Abstract

The enzyme-linked immunosorbent assay (ELISA) is a well-established methodology for detection of analytes in various biologicalfluids. The assay described herein has been validated for the detection of PGRN/GP88/GEP in blood (serum/ plasma), urine and cerebrospinal fluid (CSF), and synovial fluid and may also be used for breast milk, ductal lavage, nipple aspirates, and saliva. The ability to measure circulating levels of PGRN/GP88/GEP has proven to have clinical utility for several human diseases such as cancer where changes of PGRN/GP88/GEP can be determined as a mean to monitor disease status or response to therapy.
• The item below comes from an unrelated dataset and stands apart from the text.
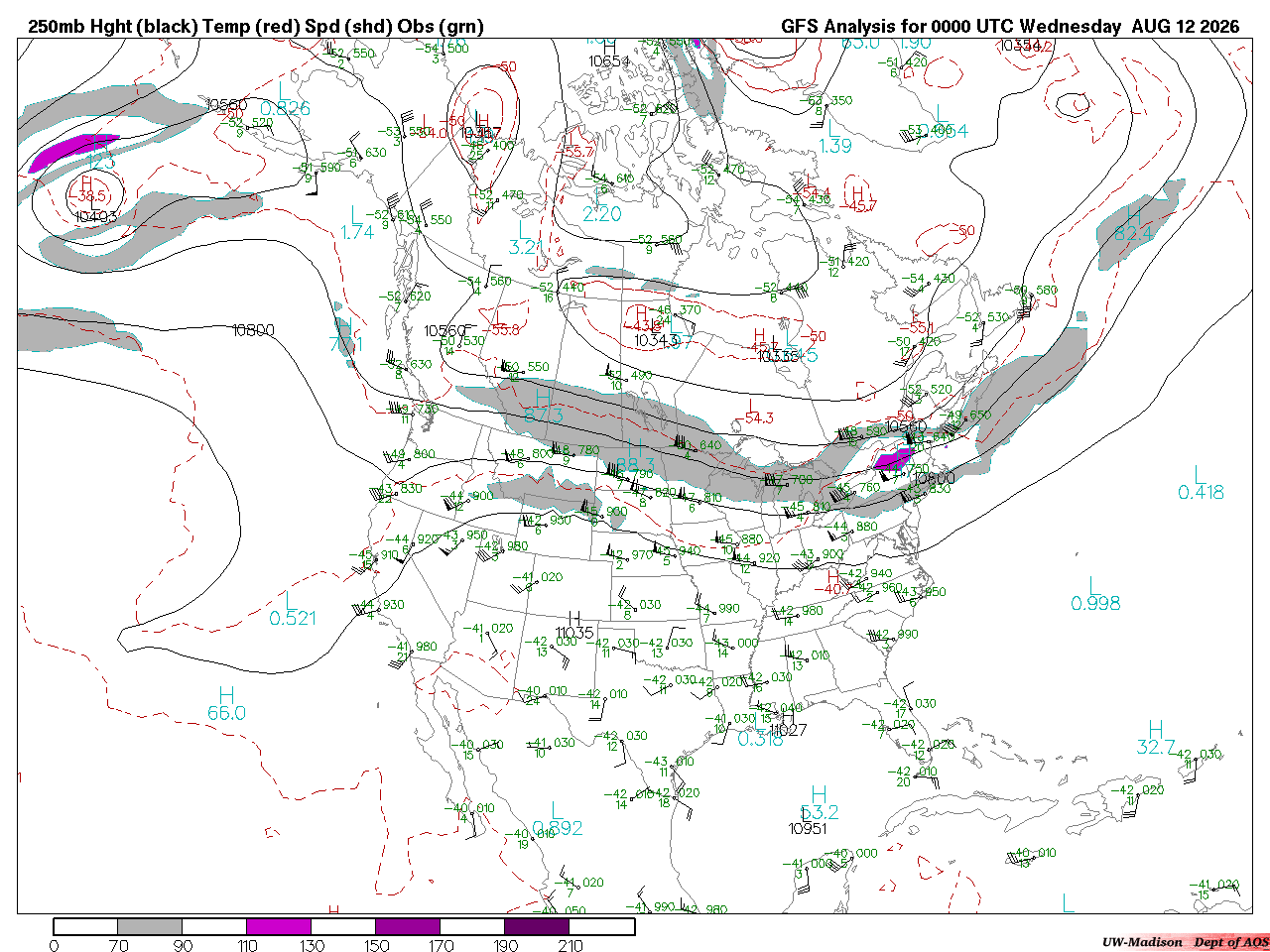Click the magenta 110-130 legend swatch
The width and height of the screenshot is (1270, 952).
(279, 926)
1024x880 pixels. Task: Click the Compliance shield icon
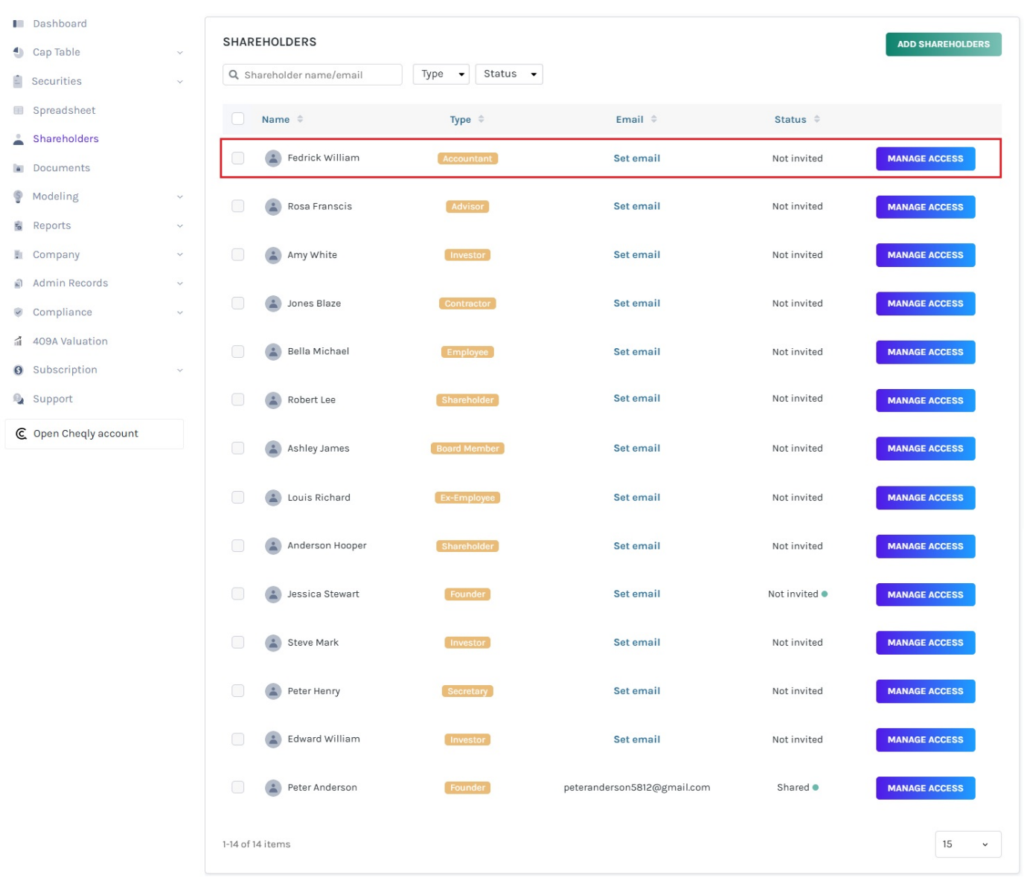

In the case of frontotemporal dementia (FTD), the ability to measure PGRN/GP88/GEP levels in plasma and cerebrospinal fluid may be useful in distinguishing PGRN mutation carriers among FTD populations at large. The assay used is a sandwich ELISA where a highly specific antihuman PGRN/GP88/GEP monoclonal antibody is employed as a capture antibody coated on 96-well microplates. After contact with serum (or other bodily fluid), unbound material is washed away before application of another PGRN/GP88/GEP detecting antibody which in turn is detected by a horseradish peroxidase (HRP) conjugated antibody. After further washing to remove all unbound HRP, a substrate (TMB) is added, and after approximately 6min, a color is developed and can be read as optical density at 620 nm (or 450 nm if using HCL as a stop solution) in a microplate reader. The test described herein is capable of measuring very low levels of PGRN/GP88/GEP such as 0.2ng/mL as found in CSF of certain FTD patients. Additionally, we have demonstrated the potential clinical utility of measuring the changes of PGRN/GP88/GEP blood levels in cancer patients undergoing therapy.